# [Supplied records]
....
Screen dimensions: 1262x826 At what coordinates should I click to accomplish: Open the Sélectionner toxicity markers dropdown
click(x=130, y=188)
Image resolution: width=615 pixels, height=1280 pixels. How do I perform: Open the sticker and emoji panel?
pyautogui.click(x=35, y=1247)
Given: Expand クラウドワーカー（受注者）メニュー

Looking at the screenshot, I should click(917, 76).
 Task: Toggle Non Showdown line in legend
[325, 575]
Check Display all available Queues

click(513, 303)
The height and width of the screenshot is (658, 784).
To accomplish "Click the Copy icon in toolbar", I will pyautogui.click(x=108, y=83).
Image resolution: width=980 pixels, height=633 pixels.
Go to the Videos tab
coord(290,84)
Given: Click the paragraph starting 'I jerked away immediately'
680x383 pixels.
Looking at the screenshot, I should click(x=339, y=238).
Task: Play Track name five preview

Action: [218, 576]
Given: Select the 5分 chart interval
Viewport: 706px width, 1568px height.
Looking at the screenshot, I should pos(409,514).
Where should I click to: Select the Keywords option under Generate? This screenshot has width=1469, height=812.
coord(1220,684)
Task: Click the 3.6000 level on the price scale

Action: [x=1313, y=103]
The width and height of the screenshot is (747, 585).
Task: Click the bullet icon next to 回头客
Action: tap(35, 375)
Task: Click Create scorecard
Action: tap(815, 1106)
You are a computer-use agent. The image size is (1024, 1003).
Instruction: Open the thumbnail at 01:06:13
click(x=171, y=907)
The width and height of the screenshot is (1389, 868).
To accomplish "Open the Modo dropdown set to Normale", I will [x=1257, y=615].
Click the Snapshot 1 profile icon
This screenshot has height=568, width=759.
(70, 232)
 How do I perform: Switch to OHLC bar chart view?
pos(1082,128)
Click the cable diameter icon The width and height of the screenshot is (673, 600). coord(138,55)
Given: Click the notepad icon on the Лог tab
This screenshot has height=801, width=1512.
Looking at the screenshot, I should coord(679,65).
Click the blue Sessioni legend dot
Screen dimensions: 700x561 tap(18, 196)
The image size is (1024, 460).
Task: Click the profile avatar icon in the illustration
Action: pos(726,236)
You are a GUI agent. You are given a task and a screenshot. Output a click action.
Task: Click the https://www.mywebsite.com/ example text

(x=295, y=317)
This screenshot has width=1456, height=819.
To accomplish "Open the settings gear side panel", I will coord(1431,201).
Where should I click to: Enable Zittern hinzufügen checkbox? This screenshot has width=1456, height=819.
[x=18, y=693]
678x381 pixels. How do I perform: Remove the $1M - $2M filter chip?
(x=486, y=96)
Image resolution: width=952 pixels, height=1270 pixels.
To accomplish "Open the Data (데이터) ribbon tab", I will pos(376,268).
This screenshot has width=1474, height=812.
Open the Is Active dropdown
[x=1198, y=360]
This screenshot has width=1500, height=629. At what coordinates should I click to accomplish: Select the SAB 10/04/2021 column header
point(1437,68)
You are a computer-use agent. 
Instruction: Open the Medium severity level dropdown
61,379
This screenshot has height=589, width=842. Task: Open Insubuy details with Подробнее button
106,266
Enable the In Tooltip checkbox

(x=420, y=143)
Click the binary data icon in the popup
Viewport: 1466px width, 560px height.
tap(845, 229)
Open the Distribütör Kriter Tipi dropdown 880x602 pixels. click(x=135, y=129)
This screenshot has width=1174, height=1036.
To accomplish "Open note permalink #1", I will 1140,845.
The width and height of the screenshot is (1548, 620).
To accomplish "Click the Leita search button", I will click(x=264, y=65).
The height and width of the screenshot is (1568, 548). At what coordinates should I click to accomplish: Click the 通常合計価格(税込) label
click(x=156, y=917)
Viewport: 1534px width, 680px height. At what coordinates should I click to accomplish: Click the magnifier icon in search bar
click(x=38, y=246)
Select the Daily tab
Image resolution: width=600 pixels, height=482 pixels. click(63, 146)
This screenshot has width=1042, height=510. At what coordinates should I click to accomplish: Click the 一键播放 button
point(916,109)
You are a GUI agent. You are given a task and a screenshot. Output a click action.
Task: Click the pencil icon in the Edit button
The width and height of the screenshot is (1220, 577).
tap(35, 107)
....
# [Problem description]
Repeat the records above line by line, from the first line through the line that contains "The height and width of the screenshot is (658, 784).".

# [Solution to this task]
Screen dimensions: 1262x826 At what coordinates should I click to accomplish: Open the Sélectionner toxicity markers dropdown
click(x=130, y=188)
Image resolution: width=615 pixels, height=1280 pixels. How do I perform: Open the sticker and emoji panel?
pyautogui.click(x=35, y=1247)
Given: Expand クラウドワーカー（受注者）メニュー

Looking at the screenshot, I should click(917, 76).
 Task: Toggle Non Showdown line in legend
[325, 575]
Check Display all available Queues

click(513, 303)
The height and width of the screenshot is (658, 784).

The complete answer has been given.